We begin with a thesis-level prompt—define “guerrilla scholar” in one sentence—and then follow the question where it leads: legitimacy, rigor without institutional supervision, reading as a method of judgment (not just information), and the practical infrastructures that make independent learning possible.
On-record note: This conversation was recorded in both audio and video; the episode is released primarily as audio, with short video clips occasionally shared.
In this conversation, we explore:
- What the term “guerrilla scholar” is actually naming in how knowledge is organized and legitimized
- What makes intellectual work “count” outside universities—and who gets to decide
- What replaces peer review: feedback, rigor, correction, and the social life of legitimacy
- Reading as method: slow reading, interpretation, and why the core issue is judgment
- Community as infrastructure (without romanticizing isolation)

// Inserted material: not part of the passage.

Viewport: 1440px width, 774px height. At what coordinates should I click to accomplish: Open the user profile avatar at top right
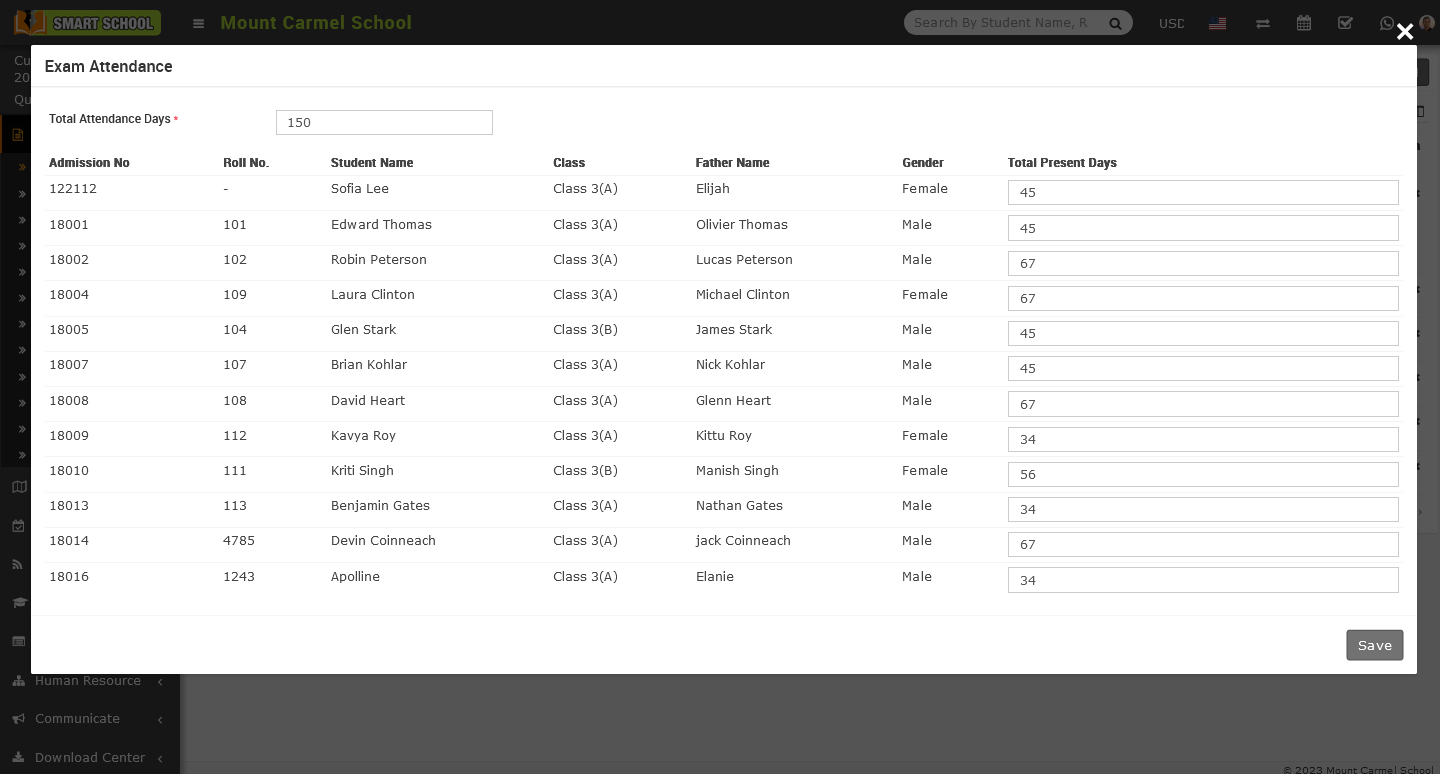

- Limits and tradeoffs: sustainability, credibility barriers, mentorship gaps, and the risk of romanticizing precarity
- A closing question designed to unsettle one assumption about learning and knowledge
Guest
Dr. Sheldon Greaves is the author of The Guerrilla Scholar’s Handbook. He earned a Ph.D. from UC Berkeley while living and working in Silicon Valley during the dot-com boom, developing an approach to intellectual life shaped by constraints, independence, and a long career doing serious work outside academia.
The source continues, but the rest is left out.